Meta, which is the parent company of Facebook, has been the subject of an ongoing lawsuit over allegations it improperly shared data with third-party organizations. A recent court filing from the case (pdf) indicated that Facebook had more than 244,000 developers based in what it considered “high-risk” nations, including 86,961 in China and 42,078 in Russia.
Facebook’s internal materials described “high-risk” nations were ones that “may be governed by potentially risky data storage and disclosure rules or be more likely to house malicious actors,” including “states known to collect data for intelligence targeting and cyber espionage.”
Facebook revealed it worked with developers in other “high-risk” countries, including Vietnam, Ukraine, Cuba, Iran, North Korea, Sudan, and Syria.
Warner and Rubio said they were “startled to learn” so many Chinese developers had access to Facebook data “given that Facebook has never been permitted to operate in the PRC.”
The senators called on Meta to detail its security review process for sharing data with developers in China and Russia and to provide a record of the types of information for which these Chinese and Russian developers had access and the timeframes of that access.

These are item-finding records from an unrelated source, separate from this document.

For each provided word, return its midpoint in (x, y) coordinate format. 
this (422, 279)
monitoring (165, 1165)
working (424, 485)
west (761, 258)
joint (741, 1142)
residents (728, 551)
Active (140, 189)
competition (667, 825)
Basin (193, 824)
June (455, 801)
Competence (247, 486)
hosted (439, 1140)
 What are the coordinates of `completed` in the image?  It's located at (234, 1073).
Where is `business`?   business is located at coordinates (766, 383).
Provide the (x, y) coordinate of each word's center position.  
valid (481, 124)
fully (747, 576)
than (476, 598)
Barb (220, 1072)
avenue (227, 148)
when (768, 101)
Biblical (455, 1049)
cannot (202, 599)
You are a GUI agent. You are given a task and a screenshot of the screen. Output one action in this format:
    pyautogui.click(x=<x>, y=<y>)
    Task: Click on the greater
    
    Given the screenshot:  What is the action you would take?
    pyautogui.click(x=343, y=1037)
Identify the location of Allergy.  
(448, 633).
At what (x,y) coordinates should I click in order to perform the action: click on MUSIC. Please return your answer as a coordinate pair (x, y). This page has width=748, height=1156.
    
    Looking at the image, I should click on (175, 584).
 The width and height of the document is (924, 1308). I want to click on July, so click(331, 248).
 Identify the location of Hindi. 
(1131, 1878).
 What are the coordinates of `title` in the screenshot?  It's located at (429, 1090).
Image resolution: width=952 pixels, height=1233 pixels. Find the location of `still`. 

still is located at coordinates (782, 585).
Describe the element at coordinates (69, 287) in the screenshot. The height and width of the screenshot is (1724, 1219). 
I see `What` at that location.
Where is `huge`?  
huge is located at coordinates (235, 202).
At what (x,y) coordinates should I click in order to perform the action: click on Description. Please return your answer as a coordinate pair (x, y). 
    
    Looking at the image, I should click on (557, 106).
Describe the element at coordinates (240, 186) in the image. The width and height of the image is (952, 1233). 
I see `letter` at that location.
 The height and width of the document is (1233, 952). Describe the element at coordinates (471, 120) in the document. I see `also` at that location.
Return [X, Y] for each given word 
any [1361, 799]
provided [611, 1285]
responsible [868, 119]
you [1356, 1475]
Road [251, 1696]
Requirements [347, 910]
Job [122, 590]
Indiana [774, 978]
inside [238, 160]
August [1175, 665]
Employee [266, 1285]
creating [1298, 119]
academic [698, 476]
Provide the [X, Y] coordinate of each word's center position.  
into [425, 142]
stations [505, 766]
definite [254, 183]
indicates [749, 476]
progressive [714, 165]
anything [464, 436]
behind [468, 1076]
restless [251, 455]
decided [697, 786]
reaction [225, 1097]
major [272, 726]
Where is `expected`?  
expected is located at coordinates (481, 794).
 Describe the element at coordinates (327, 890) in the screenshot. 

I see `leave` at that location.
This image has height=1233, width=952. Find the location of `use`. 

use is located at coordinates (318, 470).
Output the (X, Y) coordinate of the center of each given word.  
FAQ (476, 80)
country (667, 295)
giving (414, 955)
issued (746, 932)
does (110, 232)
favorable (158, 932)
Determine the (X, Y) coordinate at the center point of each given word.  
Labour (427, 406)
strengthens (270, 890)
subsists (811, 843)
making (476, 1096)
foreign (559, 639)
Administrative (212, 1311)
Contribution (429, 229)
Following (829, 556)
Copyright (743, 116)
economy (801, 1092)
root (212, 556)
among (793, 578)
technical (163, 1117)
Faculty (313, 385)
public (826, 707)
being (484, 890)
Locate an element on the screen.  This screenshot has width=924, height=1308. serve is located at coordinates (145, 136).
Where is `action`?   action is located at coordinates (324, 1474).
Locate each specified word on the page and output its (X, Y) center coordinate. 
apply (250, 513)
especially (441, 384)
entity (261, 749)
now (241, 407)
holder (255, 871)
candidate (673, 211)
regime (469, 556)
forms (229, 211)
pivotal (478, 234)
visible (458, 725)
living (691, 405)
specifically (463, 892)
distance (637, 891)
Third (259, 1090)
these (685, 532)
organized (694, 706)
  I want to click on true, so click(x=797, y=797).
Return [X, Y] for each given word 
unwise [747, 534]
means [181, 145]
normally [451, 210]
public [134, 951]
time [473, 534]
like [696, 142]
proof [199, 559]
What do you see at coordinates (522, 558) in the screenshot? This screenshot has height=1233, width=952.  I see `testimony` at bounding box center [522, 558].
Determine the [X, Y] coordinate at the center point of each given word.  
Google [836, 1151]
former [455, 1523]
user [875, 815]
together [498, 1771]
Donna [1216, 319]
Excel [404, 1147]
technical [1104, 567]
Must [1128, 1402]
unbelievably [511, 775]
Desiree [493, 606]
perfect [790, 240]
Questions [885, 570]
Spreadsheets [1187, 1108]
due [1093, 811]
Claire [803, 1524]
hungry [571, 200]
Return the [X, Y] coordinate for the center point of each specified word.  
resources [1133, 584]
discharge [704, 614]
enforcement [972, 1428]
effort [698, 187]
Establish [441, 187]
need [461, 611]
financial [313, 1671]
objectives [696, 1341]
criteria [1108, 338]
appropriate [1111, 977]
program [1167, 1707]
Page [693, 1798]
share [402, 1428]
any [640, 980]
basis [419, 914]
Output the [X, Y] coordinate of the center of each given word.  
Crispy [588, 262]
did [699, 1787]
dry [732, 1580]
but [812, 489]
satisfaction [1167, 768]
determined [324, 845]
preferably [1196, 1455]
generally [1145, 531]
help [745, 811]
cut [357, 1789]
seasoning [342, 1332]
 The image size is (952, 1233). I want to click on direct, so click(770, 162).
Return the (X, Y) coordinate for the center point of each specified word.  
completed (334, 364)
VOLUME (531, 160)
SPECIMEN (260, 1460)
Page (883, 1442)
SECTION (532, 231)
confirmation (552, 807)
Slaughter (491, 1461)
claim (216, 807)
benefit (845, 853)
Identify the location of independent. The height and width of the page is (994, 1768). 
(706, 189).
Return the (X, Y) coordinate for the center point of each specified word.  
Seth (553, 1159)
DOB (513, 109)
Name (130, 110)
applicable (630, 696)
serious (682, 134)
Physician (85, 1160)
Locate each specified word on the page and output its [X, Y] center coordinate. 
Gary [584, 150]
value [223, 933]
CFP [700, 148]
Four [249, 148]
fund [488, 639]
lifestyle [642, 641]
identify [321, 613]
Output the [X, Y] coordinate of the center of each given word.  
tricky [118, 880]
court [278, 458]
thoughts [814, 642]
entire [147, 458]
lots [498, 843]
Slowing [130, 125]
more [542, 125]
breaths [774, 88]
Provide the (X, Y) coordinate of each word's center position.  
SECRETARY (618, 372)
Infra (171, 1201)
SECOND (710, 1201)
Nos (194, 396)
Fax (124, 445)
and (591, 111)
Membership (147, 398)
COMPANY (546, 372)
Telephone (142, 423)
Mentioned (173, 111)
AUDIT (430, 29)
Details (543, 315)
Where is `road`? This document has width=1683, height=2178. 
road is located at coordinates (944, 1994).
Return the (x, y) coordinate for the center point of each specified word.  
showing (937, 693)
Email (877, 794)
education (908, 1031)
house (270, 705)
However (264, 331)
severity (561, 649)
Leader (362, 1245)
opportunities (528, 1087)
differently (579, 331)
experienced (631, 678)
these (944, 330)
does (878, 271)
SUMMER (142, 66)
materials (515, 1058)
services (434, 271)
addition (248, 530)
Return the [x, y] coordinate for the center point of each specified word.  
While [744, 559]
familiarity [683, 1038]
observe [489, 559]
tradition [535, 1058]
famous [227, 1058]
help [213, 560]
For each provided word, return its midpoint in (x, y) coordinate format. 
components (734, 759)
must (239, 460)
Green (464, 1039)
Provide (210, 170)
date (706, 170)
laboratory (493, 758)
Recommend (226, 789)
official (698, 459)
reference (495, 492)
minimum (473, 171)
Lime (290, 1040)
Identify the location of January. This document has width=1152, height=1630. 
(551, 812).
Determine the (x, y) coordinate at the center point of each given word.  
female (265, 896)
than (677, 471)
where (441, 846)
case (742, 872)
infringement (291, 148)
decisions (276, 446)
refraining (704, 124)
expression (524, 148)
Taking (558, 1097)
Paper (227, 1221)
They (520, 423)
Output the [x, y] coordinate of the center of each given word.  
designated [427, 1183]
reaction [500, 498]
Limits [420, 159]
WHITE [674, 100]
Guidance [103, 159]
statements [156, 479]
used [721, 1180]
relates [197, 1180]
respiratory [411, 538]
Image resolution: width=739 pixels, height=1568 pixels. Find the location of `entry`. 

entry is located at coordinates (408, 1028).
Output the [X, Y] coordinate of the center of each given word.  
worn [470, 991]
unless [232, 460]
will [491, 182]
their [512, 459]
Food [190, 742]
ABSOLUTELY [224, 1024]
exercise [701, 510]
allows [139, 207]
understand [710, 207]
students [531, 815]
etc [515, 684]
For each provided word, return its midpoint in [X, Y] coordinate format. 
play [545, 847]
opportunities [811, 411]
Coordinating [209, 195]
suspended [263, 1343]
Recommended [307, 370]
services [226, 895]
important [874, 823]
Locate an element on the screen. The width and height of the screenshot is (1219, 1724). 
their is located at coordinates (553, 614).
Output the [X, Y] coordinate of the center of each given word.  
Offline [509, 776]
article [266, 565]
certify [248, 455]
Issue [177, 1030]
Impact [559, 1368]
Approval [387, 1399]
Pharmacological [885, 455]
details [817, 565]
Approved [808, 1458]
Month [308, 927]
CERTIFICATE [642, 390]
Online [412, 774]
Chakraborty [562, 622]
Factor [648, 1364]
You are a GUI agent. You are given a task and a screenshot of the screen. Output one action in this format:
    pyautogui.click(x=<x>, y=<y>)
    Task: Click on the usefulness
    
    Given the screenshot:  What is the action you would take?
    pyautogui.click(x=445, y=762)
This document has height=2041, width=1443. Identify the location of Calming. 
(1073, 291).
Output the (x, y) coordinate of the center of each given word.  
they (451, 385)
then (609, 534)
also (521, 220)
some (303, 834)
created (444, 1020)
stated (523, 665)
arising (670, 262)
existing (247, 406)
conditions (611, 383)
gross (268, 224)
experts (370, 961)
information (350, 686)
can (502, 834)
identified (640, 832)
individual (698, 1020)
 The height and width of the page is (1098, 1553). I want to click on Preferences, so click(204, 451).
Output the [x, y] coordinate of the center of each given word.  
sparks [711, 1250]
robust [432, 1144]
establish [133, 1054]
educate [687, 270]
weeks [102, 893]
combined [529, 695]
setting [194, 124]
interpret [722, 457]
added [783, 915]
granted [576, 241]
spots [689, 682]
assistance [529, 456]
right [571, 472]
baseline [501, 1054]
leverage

The senators also called on Meta to provide an estimate of the number of U.S. Facebook users whose data was shared with a developer located in each of the countries identified as “high-risk” nations.
The senators also asked if Meta has any indication that any developers’ access enabled coordinated inauthentic activity, targeting activity, malicious advertising, fraudulent activity, or any other malign behavior by foreign governments.
NTD News reached out to Meta for comment on this issue, but they did not respond by the time this article was published.
In a response letter shared with Bloomberg, Meta said the documents detailing Facebook’s data-sharing with developers in “high-risk” nations “are an artifact from a different product at a different time.”
“Many years ago, we made substantive changes to our platform, shutting down developers’ access to key types of data on Facebook while reviewing and approving all apps that request access to sensitive information,” Meta’s response letter read.
Facebook Privacy Lawsuit
Facebook has been the subject of a privacy lawsuit for the past four years. That lawsuit raised allegations the platform inappropriately shared user data with third parties including Cambridge Analytica.
Cambridge Analytica was a British political consulting firm that came under investigation in 2018 after allegations it had improperly used the data of 87 million Facebook users to support the 2016 “Brexit” vote for the UK to leave the European Union and Donald Trump’s 2016 election campaign. After the allegations came about, the political consulting firm filed for bankruptcy.
While Cambridge Analytica closed down, the lawsuit against Facebook has continued. In addition to their complaints about Cambridge Analytica, the plaintiffs allege Facebook’s practices had compromised their data privacy and that data “may be available on the dark web or in the hands of foreign nationals.”
In August, Meta agreed in principle to settle the lawsuit.
In December, the parties had reached a settlement figure of about $725 million. In that settlement agreement, Meta maintained that it had done nothing wrong and that its users consented to the practices and suffered no actual damages.